This handles cases where all digits were removed or all remaining digits became zeros.
Why it works
The algorithm maintains the invariant that the stack always represents the smallest possible prefix after processing each digit. Whenever a smaller digit appears, removing larger preceding digits improves the number at the earliest possible position, which has the greatest impact on the final value. Because each deletion is locally optimal and never harms future decisions, the greedy strategy produces the globally smallest result.
Python Solution
class Solution:
def removeKdigits(self, num: str, k: int) -> str:
stack: list[str] = []
for digit in num:
while k > 0 and stack and stack[-1] > digit:
stack.pop()
k -= 1
stack.append(digit)
# Remove remaining digits from the end
while k > 0:
stack.pop()
k -= 1
# Build result and remove leading zeros
result = "".join(stack).lstrip("0")
return result if result else "0"
The implementation follows the greedy monotonic stack strategy directly.
The stack stores digits that will form the final answer. During iteration, the while loop removes larger digits whenever a smaller current digit appears. This ensures the left side of the number remains as small as possible.
After processing every digit, there may still be removals left. This occurs when the number is already increasing, such as "12345". In that situation, the largest contribution comes from the trailing digits, so we remove them from the end.
The final result is constructed with "".join(stack). The call to lstrip("0") removes leading zeros efficiently. If all digits disappear, we return "0".
Go Solution
func removeKdigits(num string, k int) string {
stack := make([]byte, 0)
for i := 0; i < len(num); i++ {
digit := num[i]
for k > 0 && len(stack) > 0 && stack[len(stack)-1] > digit {
stack = stack[:len(stack)-1]
k--
}
stack = append(stack, digit)
}
// Remove remaining digits from the end
for k > 0 {
stack = stack[:len(stack)-1]
k--
}
// Remove leading zeros
start := 0
for start < len(stack) && stack[start] == '0' {
start++
}
result := string(stack[start:])
if result == "" {
return "0"
}
return result
}
The Go implementation uses a []byte slice as the stack because digits are characters.
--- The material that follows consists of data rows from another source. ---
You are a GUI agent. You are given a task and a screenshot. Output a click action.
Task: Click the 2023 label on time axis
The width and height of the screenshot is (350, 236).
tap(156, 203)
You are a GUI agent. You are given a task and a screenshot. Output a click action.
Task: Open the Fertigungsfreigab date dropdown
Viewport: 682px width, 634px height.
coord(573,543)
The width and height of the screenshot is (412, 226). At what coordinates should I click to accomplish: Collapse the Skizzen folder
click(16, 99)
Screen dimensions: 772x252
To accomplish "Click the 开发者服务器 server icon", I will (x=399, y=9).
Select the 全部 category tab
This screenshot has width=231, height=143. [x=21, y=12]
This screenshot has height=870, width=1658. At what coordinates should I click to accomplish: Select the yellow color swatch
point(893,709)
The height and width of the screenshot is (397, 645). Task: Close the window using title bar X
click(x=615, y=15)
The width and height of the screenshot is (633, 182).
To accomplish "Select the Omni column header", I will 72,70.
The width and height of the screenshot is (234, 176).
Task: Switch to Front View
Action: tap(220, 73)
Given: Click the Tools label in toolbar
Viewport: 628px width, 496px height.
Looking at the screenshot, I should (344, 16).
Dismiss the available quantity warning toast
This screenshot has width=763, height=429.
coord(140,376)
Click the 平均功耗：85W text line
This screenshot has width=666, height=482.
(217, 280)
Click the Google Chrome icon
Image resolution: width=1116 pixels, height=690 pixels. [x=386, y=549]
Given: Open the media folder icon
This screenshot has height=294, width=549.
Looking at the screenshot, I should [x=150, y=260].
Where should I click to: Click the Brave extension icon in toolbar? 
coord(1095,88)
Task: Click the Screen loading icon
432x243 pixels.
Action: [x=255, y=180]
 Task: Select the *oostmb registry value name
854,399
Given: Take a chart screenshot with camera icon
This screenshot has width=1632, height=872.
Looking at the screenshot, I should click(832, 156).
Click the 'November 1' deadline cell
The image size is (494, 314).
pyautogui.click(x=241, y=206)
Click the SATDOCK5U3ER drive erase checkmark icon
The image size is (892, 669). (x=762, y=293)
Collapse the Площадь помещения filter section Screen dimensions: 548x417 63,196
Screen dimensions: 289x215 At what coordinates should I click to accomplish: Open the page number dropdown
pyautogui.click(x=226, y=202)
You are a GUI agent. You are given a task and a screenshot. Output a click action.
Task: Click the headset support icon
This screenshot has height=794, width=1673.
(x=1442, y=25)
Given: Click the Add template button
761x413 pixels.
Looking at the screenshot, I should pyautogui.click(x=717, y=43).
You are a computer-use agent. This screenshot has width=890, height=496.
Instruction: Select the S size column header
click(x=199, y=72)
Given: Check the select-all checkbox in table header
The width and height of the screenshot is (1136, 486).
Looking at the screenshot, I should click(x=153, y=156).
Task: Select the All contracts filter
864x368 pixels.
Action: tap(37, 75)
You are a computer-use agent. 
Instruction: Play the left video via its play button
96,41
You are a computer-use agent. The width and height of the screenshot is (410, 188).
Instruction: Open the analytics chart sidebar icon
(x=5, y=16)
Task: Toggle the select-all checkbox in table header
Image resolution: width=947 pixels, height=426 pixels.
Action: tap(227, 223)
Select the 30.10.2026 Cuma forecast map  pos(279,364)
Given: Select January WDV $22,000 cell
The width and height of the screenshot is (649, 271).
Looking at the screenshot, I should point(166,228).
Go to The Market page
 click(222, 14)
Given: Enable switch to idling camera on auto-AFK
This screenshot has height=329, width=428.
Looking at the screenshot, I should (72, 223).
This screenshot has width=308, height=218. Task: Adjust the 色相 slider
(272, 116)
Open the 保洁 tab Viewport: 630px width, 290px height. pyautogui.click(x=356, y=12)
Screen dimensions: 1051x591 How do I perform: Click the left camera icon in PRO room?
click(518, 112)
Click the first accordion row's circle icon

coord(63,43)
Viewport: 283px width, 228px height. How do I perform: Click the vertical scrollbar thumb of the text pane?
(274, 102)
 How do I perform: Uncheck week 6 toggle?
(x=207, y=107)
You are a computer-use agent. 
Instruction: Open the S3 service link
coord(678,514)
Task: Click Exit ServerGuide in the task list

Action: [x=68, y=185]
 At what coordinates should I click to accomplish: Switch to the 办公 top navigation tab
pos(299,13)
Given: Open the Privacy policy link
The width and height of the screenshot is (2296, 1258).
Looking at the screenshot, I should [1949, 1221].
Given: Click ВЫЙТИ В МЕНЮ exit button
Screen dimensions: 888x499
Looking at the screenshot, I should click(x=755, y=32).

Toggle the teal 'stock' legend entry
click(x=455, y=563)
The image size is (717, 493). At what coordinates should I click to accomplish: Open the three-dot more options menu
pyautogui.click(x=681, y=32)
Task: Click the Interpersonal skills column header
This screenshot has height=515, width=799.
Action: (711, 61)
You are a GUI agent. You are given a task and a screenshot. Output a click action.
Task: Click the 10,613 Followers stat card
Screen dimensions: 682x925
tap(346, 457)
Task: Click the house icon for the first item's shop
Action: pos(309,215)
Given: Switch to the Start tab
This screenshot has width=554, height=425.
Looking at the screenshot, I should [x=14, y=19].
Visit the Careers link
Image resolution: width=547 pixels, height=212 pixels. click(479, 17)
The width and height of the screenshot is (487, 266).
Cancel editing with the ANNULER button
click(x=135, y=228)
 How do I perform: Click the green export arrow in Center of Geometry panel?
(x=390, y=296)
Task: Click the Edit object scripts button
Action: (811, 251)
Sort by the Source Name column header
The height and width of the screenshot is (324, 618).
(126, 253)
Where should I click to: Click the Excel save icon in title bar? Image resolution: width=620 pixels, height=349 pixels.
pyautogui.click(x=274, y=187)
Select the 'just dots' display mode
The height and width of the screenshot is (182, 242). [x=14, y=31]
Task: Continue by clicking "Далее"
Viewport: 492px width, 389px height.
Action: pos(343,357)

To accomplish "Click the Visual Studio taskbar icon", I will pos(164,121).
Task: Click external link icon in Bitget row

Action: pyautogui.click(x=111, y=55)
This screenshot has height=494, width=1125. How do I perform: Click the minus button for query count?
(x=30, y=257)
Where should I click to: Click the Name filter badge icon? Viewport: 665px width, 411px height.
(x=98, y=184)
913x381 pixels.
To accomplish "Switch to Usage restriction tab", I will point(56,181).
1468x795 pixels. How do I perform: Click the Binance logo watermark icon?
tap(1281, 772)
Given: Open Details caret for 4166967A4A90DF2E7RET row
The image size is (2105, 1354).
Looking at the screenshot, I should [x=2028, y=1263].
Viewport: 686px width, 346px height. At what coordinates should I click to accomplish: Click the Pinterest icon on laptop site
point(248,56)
Appending and slicing make push and pop operations efficient.
Unlike Python, Go does not provide a built in lstrip method, so leading zeros are removed manually using an index pointer.
Go strings are immutable, so converting the byte slice back into a string is necessary before returning the result.
Worked Examples
Example 1
Input:
num = "1432219"
k = 3
| Step | Current Digit | Stack Before | Action | Stack After | k |
|---|---|---|---|---|---|
| 1 | 1 | [] | Push 1 | [1] | 3 |
| 2 | 4 | [1] | Push 4 | [1,4] | 3 |
| 3 | 3 | [1,4] | Pop 4, push 3 | [1,3] | 2 |
| 4 | 2 | [1,3] | Pop 3, push 2 | [1,2] | 1 |
| 5 | 2 | [1,2] | Push 2 | [1,2,2] | 1 |
| 6 | 1 | [1,2,2] | Pop 2, push 1 | [1,2,1] | 0 |
| 7 | 9 | [1,2,1] | Push 9 | [1,2,1,9] | 0 |
Final result:
"1219"
Example 2
Input:
num = "10200"
k = 1
| Step | Current Digit | Stack Before | Action | Stack After | k |
|---|---|---|---|---|---|
| 1 | 1 | [] | Push 1 | [1] | 1 |
| 2 | 0 | [1] | Pop 1, push 0 | [0] | 0 |
| 3 | 2 | [0] | Push 2 | [0,2] | 0 |
| 4 | 0 | [0,2] | Push 0 | [0,2,0] | 0 |
| 5 | 0 | [0,2,0] | Push 0 | [0,2,0,0] | 0 |
Joined result:
"0200"
After removing leading zeros:
"200"
Example 3
Input:
num = "10"
k = 2
| Step | Current Digit | Stack Before | Action | Stack After | k |
|---|---|---|---|---|---|
| 1 | 1 | [] | Push 1 | [1] | 2 |
| 2 | 0 | [1] | Pop 1, push 0 | [0] | 1 |
After traversal, k = 1, so remove one more digit from the end.
Final stack:
[]
Result becomes:
"0"
Complexity Analysis
| Measure | Complexity | Explanation |
|---|---|---|
| Time | O(n) | Each digit is pushed and popped at most once |
| Space | O(n) | The stack may store all digits |
Although there is a nested while loop, the total number of pop operations across the entire algorithm is at most n. Each digit enters the stack once and leaves at most once. Therefore, the total runtime remains linear.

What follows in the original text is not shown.